=== SOURCE DATA ===

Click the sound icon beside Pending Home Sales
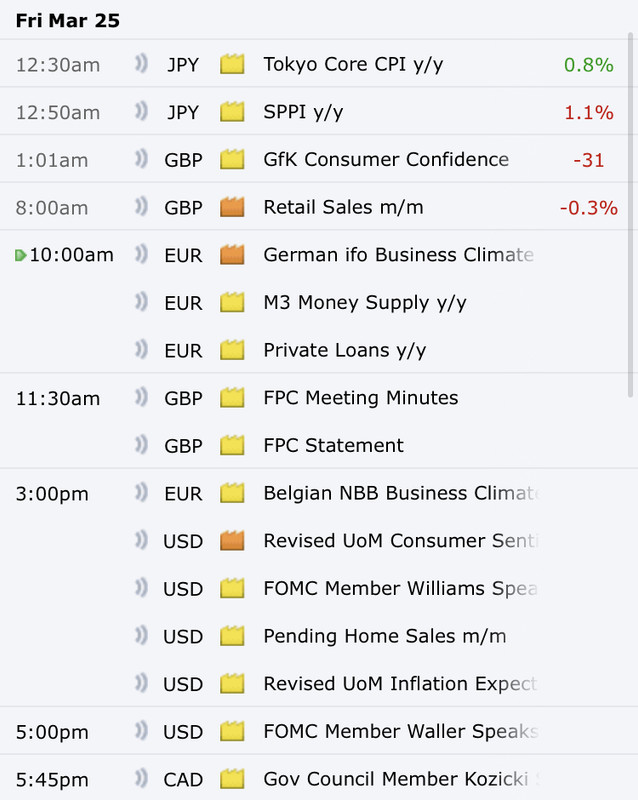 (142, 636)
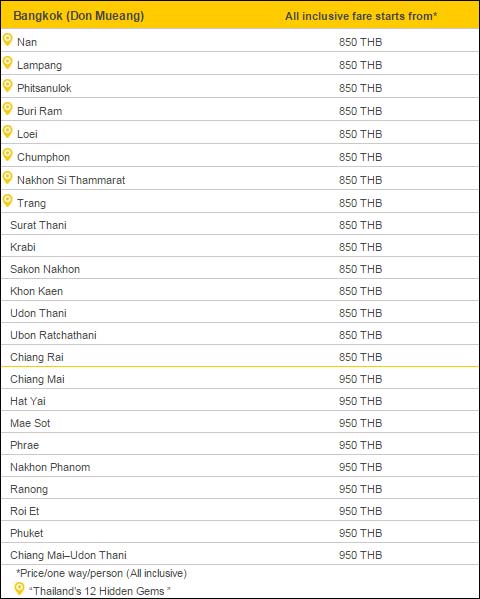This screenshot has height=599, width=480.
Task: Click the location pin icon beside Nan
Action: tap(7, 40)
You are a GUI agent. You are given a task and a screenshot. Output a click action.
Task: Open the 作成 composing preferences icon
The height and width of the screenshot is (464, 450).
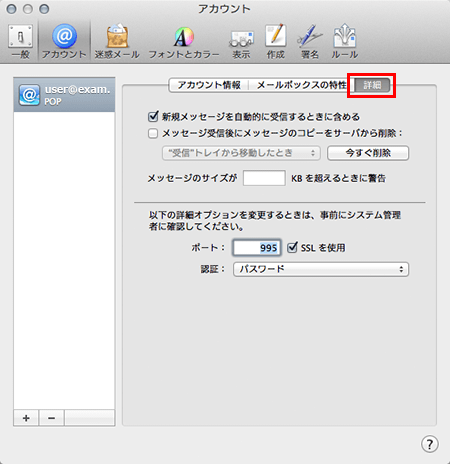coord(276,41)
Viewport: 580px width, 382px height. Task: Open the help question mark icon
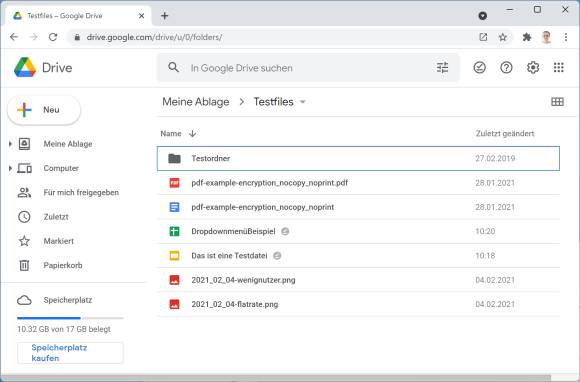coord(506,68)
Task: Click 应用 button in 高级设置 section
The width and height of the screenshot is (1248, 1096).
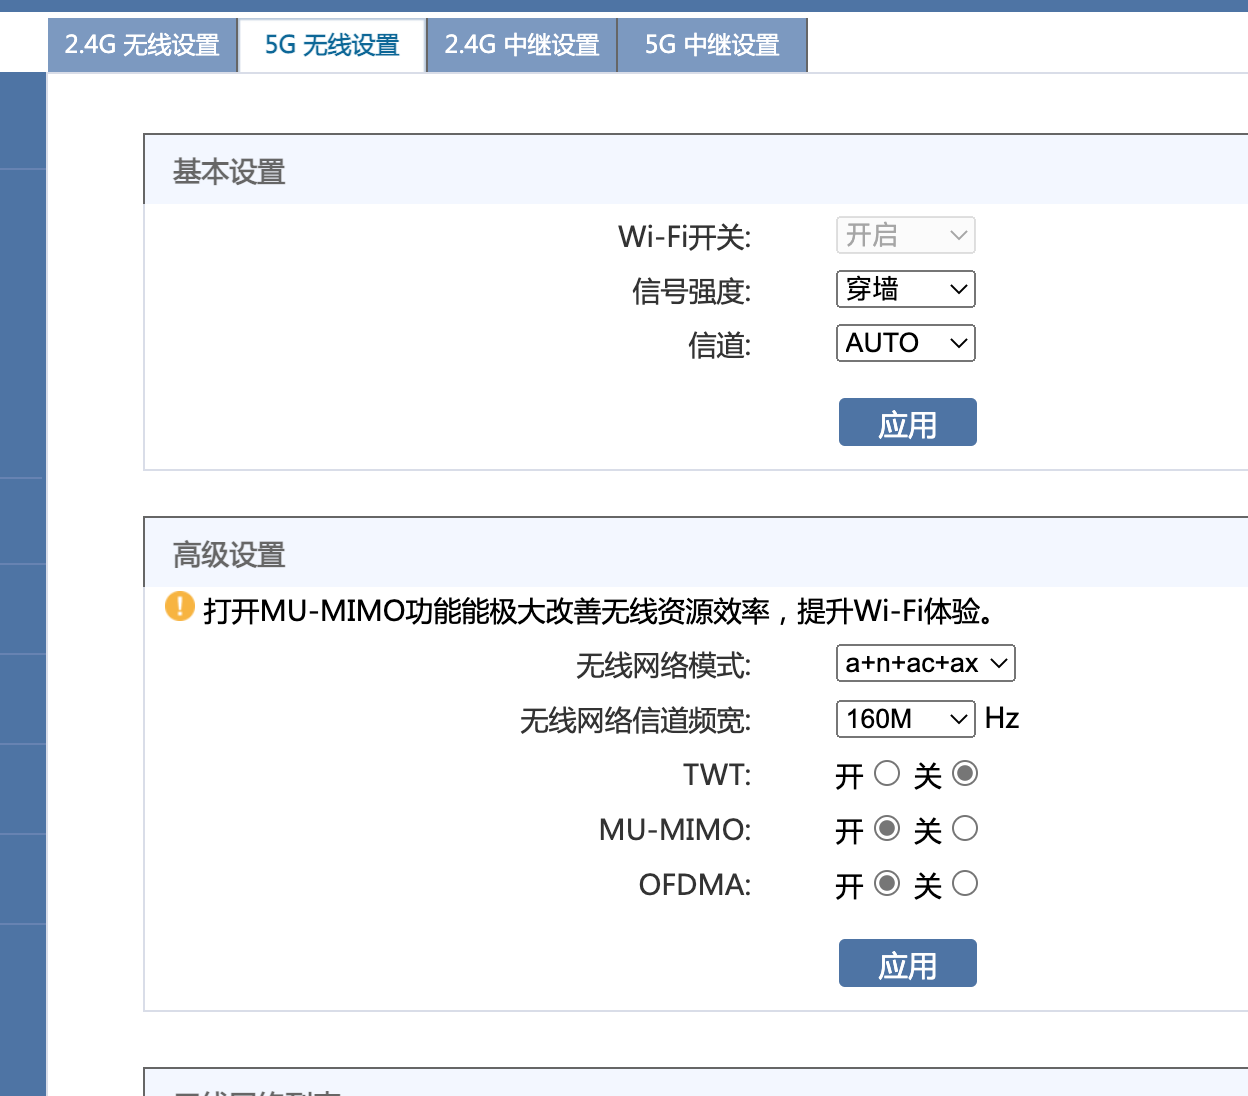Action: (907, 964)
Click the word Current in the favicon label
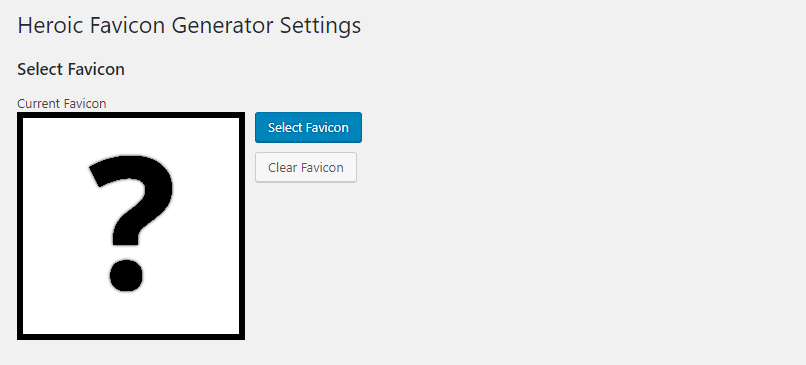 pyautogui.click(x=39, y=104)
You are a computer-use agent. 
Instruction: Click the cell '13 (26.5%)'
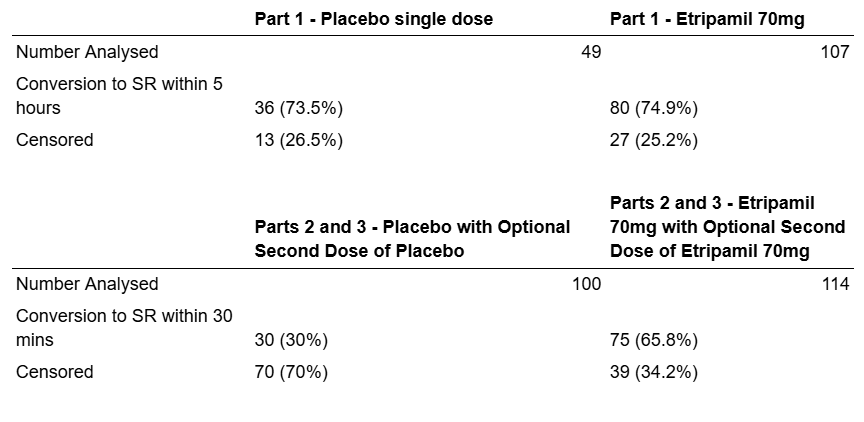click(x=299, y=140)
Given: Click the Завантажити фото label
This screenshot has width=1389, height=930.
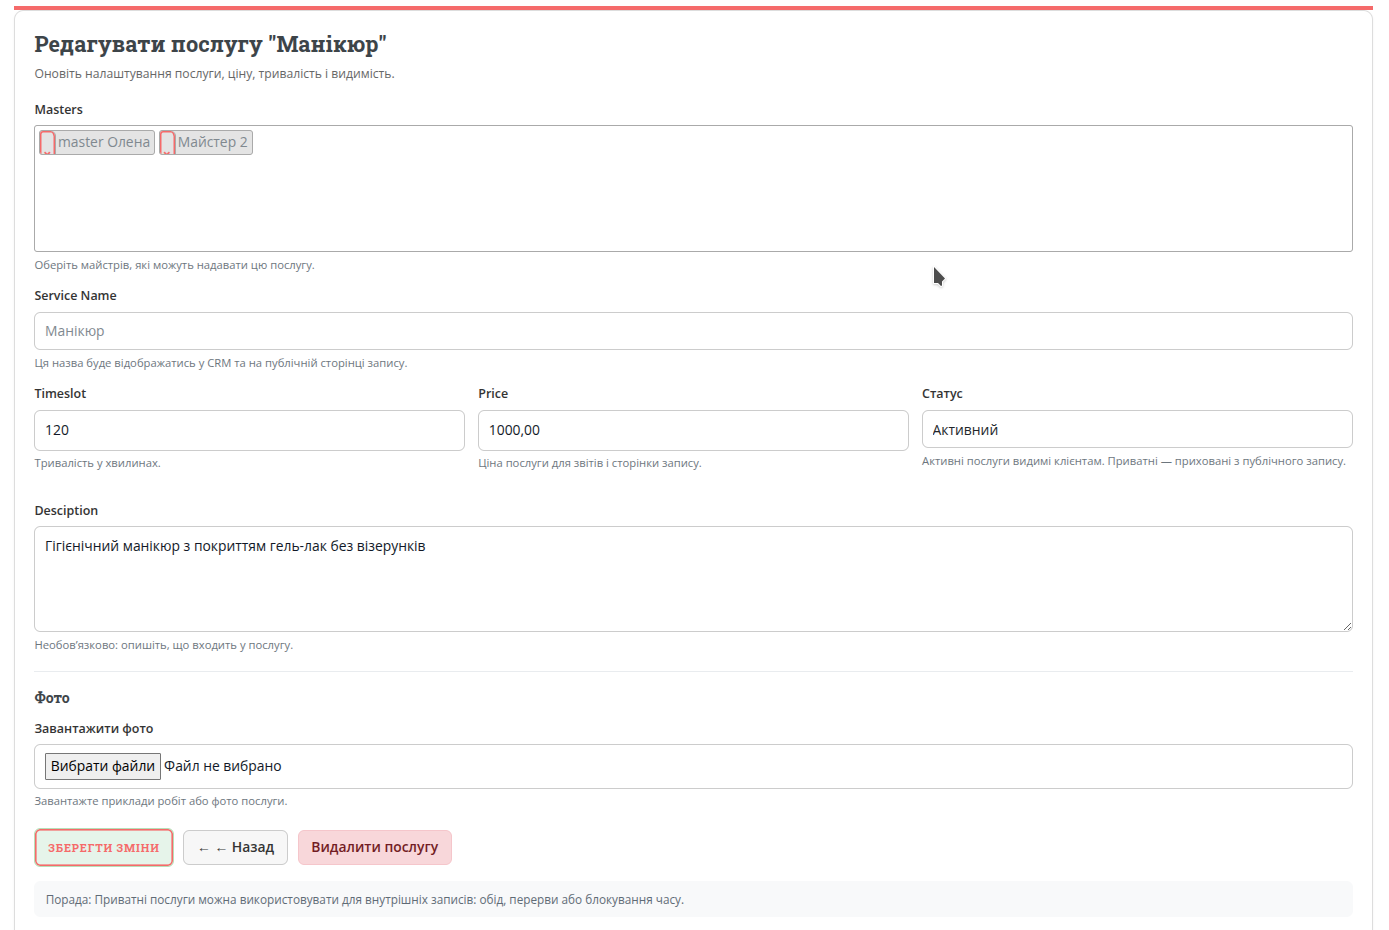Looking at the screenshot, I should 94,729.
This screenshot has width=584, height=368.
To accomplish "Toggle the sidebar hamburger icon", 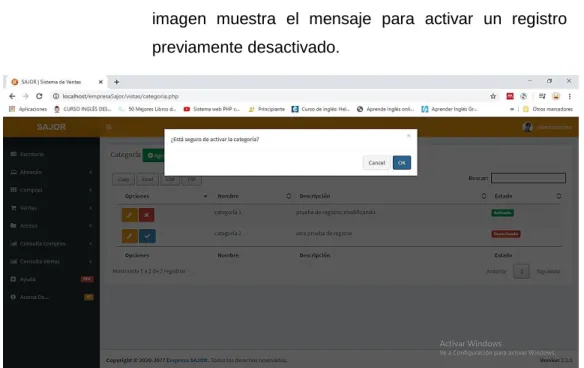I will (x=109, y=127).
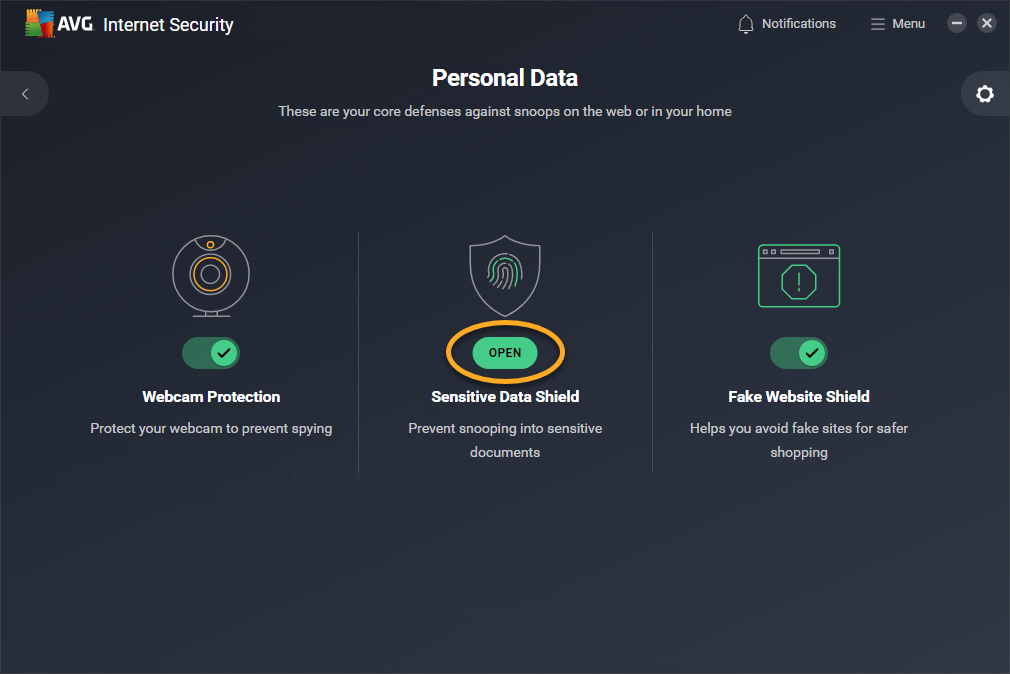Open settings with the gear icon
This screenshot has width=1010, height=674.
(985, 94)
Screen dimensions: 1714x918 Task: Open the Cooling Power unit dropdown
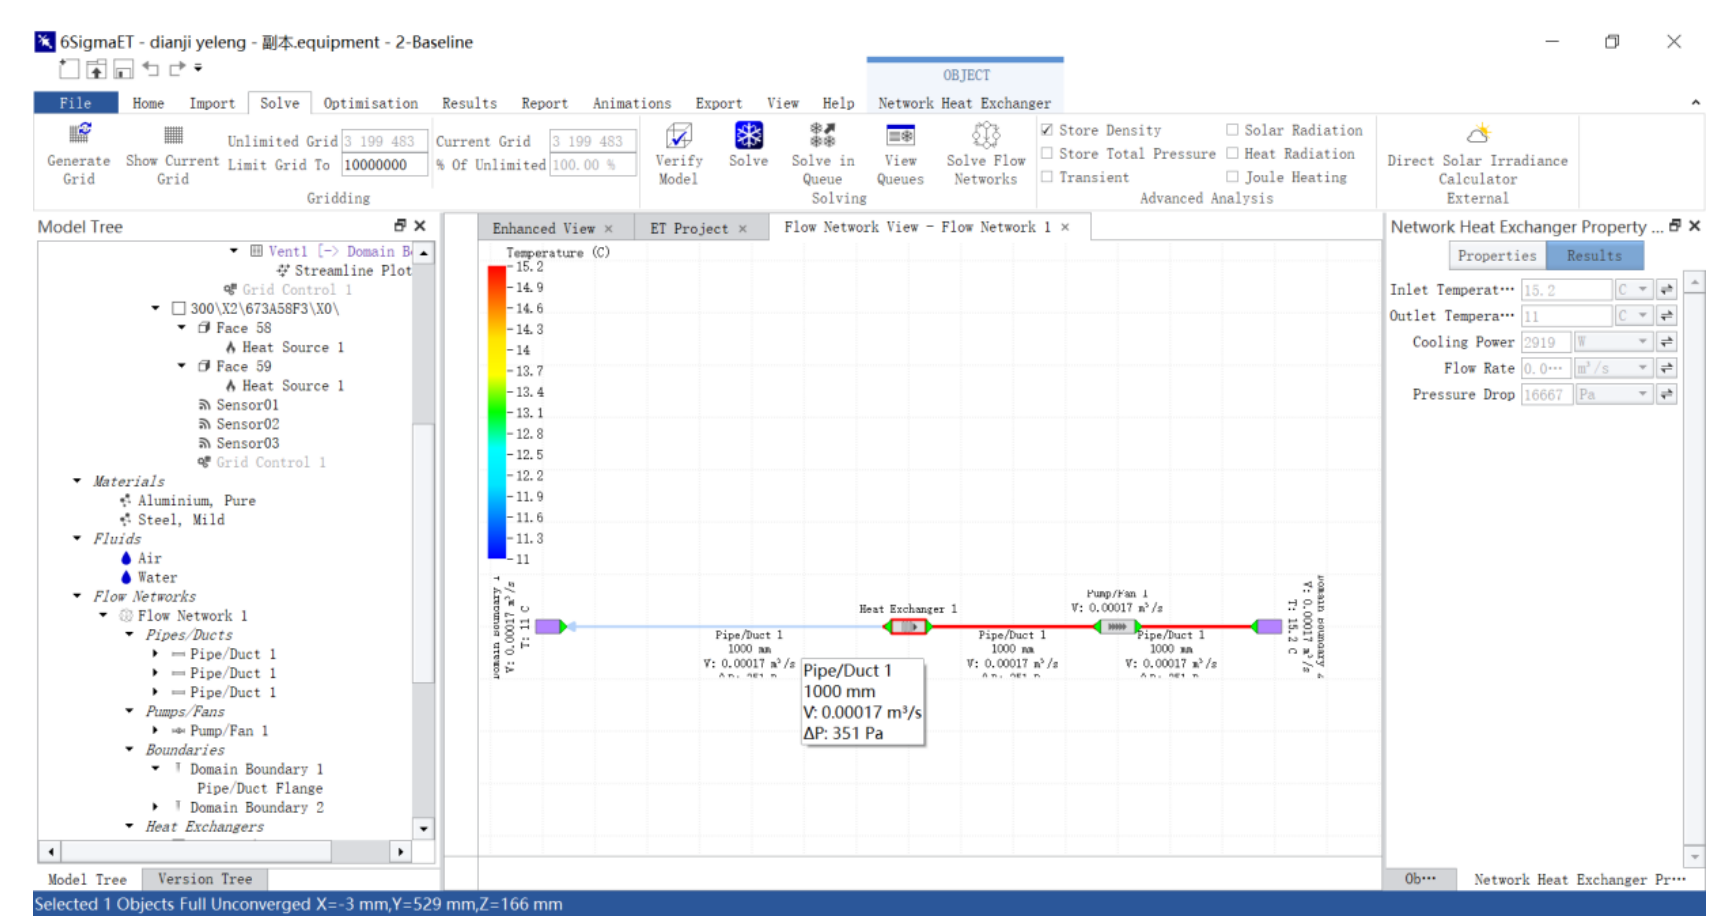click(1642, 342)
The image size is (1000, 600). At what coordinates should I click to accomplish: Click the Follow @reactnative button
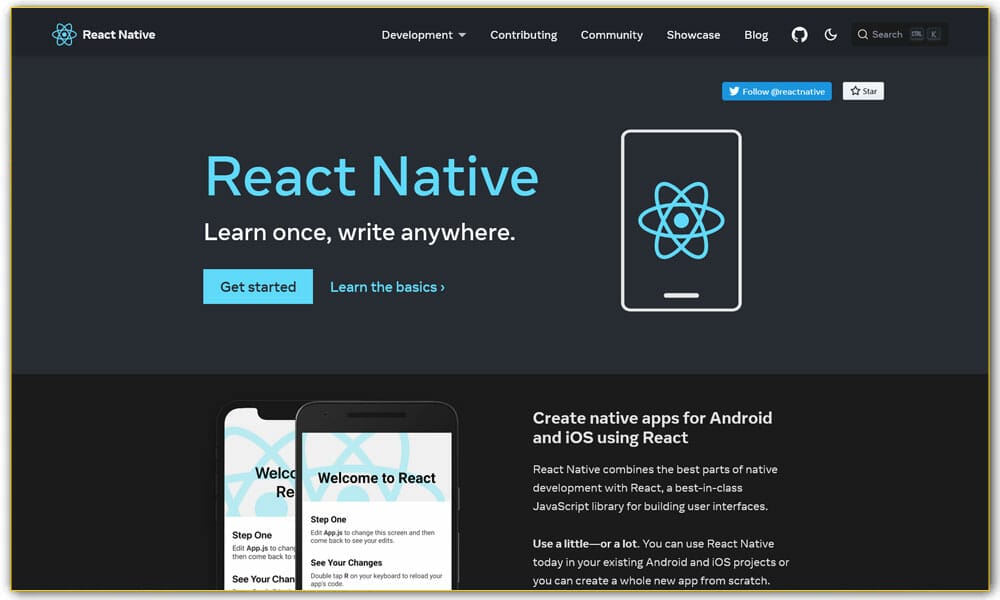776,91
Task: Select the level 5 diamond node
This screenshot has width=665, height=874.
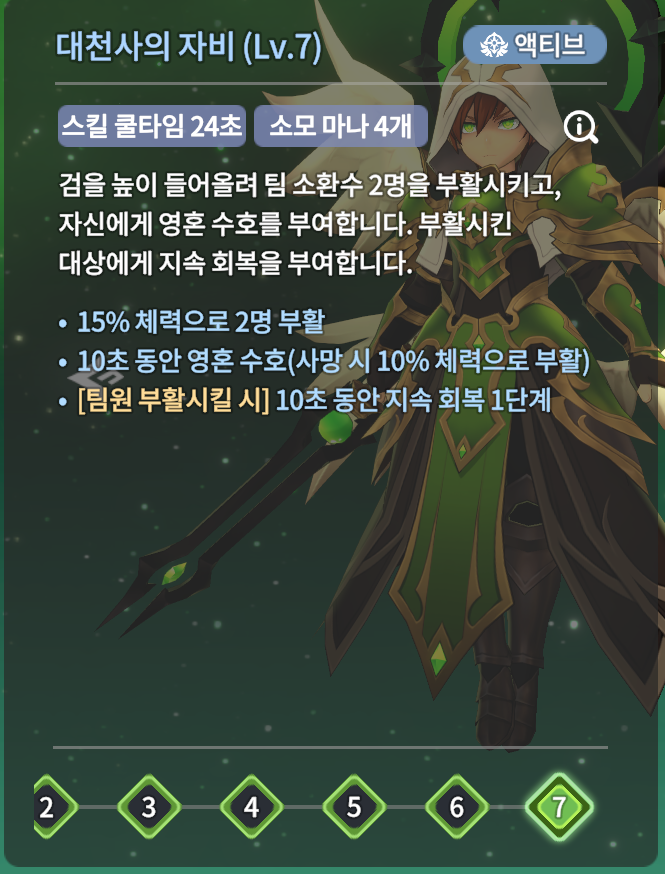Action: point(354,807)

===

### TASK GOAL
Your task is to return each line of the data above that contains the string "agent".

### RESULT
You are a GUI agent. You are given a task and a screenshot. Output a click action.
You are a computer-use agent. 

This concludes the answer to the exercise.